The ASBPC was asked to identify and submit possible candidates for the working group and suggested a mixture of ASB members elected, farmers at large, and a few Agriculture Fieldmen. The first virtual meeting of the working group occurred on September 20th.
ADM John Conrad had some opening remarks and then the meeting was left to his staff to chair. Representatives from the Alberta Energy Regulator, and someone from Lands Policy and Programs with Environment and Parks also attended.
After some discussion it was agreed by the committee that the issue was beyond abandoned wells and also included active well sites with poor or no weed control. Feedback from the group was that there was frustration with how to trigger a response from AER. It was clarified that AER does not get involved with disputes regarding agreements held between a landowner and lease holder, and so unless the well is abandoned or in process to be cleaned up, response from AER should not be expected. A suggestion was made to invite the Farmers Advocate to the next meeting.

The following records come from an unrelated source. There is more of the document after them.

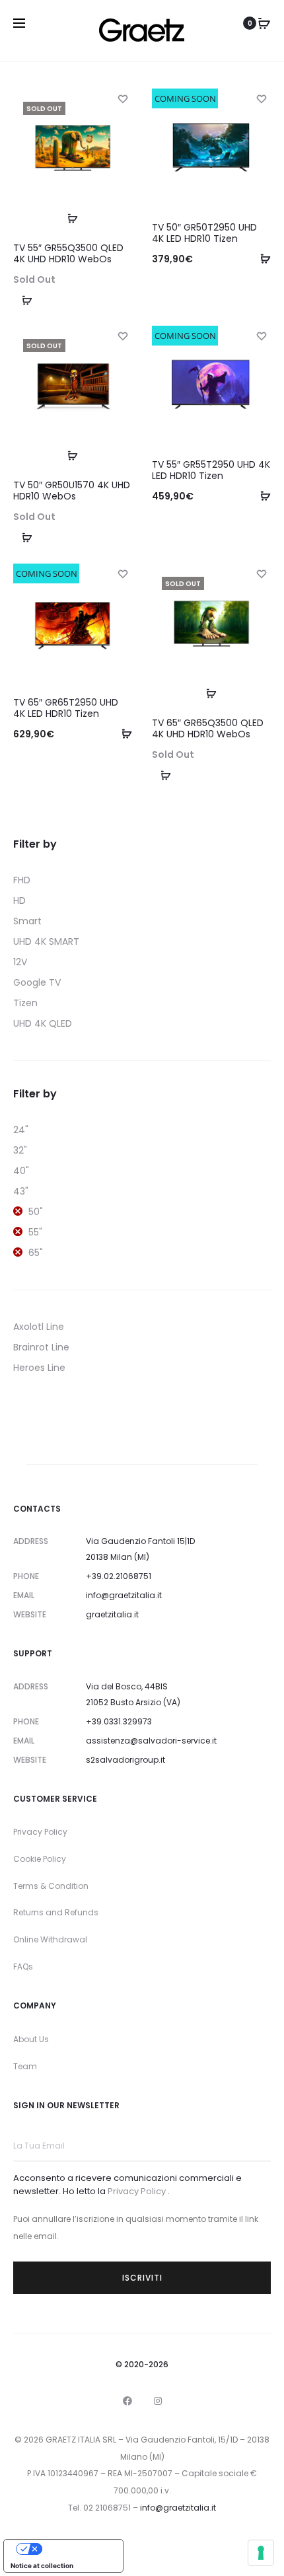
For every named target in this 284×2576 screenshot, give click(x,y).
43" (20, 1191)
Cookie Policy (39, 1858)
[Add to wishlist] (122, 98)
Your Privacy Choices (76, 2549)
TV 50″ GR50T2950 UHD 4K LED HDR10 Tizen (204, 233)
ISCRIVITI (142, 2277)
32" (20, 1150)
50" (35, 1211)
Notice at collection (42, 2565)
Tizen (25, 1003)
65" (35, 1252)
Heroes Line (39, 1367)
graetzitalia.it (112, 1614)
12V (20, 962)
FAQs (23, 1966)
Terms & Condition (51, 1886)
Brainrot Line (41, 1347)
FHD (21, 880)
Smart (27, 921)
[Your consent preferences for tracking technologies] (260, 2552)
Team (25, 2066)
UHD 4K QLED (42, 1023)
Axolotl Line (38, 1326)
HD (19, 900)
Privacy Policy (40, 1831)
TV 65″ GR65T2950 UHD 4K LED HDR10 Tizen (65, 708)
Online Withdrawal (50, 1939)
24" (20, 1129)
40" (21, 1170)
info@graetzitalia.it (124, 1595)
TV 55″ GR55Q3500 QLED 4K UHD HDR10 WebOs (68, 253)
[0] (264, 23)
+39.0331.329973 (119, 1721)
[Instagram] (158, 2401)
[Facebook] (127, 2401)
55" (35, 1232)
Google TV (37, 982)
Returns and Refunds (55, 1912)
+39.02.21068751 (118, 1576)
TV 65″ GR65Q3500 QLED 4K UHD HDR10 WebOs (208, 728)
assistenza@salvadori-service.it (151, 1740)
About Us (31, 2039)
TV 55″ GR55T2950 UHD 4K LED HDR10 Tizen (211, 470)
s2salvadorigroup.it (125, 1759)
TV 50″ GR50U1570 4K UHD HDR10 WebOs (71, 490)
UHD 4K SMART (46, 941)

It was stated that weeds are contaminants and need to be treated as such, since they have long term financial implications for farmers who have to control them on surrounding acres. A stronger more robust system that builds in accountability needs to be found.

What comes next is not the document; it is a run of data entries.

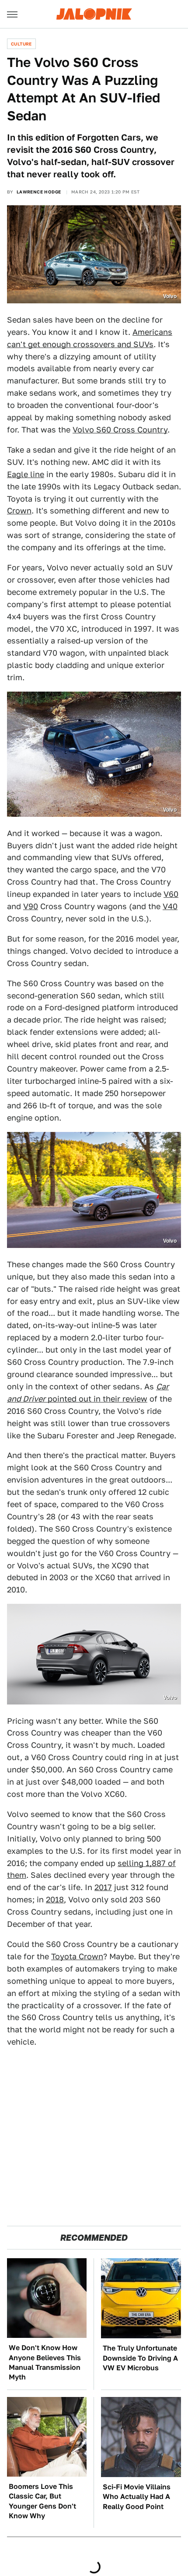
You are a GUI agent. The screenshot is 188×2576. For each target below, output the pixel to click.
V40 (170, 906)
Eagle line (25, 474)
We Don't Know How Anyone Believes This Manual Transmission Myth (45, 2362)
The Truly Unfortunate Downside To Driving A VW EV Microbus (140, 2358)
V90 (30, 906)
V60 (171, 894)
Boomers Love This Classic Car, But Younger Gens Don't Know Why (42, 2501)
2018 (55, 1899)
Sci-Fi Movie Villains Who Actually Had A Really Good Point (137, 2497)
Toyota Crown (77, 1956)
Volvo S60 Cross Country (120, 429)
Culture (21, 43)
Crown (19, 510)
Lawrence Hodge (39, 191)
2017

Complaints on abandoned well sites can be formally submitted to AER though the “Contact Us” link at the top right of their webpage, or by calling the numbers found at the same place. When making a complaint be sure to include the lease holder name, location, legal land description, closest town and comments. AER investigators will only visit the sites that they are responsible for. They will not intervein on behalf of a landowner with an active lease agreement.
The issues around liability concerns with accessing a site particularly if the site is sour gas also were discussed. Is it safe for farmers who are not trained for sour gas to access sites to control weeds? The current situation where the landowner is ultimately responsible for the weeds, even when the lease holder agreement is active but neglected, is concerning.
Another meeting is planned in October after the election that will include the farmers advocate office, and AER will lead a discussion on how to improve their complaint handling system.